A firm finances its assets /operations through some combination of equity and debt. Financial leverage is the extent to which a business is using the borrowed money to finance its assets and operations.

 

It is measured as the ratio of debt to debt plus equity. The greater the amount of debt, the greater the financial leverage.

 

The borrowed money is used to increase production volume, and thus sales and earnings.

 

Financial leverage helps in designing the appropriate capital structure. One of the objectives of planning an appropriate capital structure is to maximize return on equity shareholders' funds or maximize EPS.

 

Financial leverage is caused by a higher degree of financial obligations with fixed interest cost i.e., debts and preferred equity etc.

wael Mohammed elzeen
by wael Mohammed elzeen , financial manager , latexmed for plastic & rubber products

The use of borrowed money to increase production volume, and thus sales and earnings. It is measured as the ratio of total debt to total assets. The greater the amount of debt, the greater the financial leverage.

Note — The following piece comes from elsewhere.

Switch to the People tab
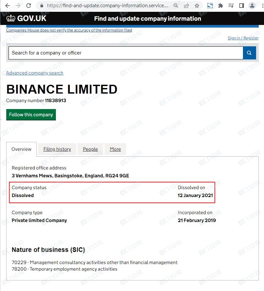The width and height of the screenshot is (264, 291). pyautogui.click(x=90, y=149)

Since interest is a fixed cost (which can be written off against revenue) a loan allows an organization to generate more earnings without a corresponding increase in the equity capital requiring increased dividend payments (which cannot be written off against the earnings). However, while high leverage may be beneficial in boom periods, it may cause serious cash flow problems in recessionary periods because there might not be enough sales revenue to cover the interest payments.